*** RECORDS SHOWN ***

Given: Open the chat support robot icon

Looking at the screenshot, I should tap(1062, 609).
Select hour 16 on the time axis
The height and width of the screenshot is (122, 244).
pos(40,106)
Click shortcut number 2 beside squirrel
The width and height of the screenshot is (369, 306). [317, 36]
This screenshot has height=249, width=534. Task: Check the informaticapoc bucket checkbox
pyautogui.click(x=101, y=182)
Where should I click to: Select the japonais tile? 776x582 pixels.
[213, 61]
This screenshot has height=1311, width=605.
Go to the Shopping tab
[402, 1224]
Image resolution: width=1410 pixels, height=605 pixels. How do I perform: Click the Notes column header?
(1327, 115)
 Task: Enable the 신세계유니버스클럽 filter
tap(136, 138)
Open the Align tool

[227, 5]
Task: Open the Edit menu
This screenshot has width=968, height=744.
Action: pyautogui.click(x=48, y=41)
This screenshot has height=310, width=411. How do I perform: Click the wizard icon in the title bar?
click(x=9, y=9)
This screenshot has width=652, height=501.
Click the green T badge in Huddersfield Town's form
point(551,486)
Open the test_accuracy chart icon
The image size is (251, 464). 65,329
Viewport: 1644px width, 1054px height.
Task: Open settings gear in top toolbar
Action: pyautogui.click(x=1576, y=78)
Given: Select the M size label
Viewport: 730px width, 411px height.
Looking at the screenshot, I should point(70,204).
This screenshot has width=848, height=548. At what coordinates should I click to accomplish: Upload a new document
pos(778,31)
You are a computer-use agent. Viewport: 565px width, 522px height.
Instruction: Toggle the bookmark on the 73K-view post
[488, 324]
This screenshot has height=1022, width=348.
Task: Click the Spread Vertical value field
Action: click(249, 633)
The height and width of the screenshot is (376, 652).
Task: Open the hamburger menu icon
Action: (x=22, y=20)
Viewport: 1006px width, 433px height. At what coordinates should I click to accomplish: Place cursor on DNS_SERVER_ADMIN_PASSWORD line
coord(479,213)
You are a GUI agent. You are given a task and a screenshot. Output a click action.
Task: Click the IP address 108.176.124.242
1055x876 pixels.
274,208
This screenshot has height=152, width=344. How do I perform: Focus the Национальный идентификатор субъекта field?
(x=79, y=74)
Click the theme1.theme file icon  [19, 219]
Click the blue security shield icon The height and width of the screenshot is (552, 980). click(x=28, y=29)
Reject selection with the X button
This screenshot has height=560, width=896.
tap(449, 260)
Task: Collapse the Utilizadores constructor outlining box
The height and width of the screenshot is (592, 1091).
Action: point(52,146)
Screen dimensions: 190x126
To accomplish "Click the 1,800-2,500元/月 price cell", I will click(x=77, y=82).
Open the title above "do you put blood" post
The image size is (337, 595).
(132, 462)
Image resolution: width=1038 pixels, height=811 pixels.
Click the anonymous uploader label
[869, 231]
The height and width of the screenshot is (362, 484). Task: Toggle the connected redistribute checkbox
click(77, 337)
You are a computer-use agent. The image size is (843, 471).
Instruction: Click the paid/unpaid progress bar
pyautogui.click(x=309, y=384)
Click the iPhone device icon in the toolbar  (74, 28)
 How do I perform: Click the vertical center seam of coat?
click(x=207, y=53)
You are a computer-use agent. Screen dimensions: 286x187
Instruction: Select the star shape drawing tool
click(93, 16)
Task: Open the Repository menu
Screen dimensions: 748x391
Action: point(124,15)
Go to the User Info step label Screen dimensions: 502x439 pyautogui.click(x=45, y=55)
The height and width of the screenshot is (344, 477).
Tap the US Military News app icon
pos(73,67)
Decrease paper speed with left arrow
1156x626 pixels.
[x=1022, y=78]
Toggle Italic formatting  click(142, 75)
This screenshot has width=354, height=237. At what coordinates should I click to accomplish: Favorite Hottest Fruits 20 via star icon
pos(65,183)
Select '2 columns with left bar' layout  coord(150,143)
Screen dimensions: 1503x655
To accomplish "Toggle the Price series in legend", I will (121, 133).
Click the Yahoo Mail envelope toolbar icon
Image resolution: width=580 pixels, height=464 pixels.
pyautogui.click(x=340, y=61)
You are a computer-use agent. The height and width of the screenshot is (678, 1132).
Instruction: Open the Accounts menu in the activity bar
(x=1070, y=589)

*** End of RECORDS SHOWN ***

# EXERCISE PROMPT
Using the entries above, find all lines with "computer". Copy them.

# TASK RESPONSE
You are a computer-use agent. Viewport: 565px width, 522px height.
You are a computer-use agent. The image size is (843, 471).
You are a computer-use agent. Screen dimensions: 286x187
You are a computer-use agent. The height and width of the screenshot is (678, 1132).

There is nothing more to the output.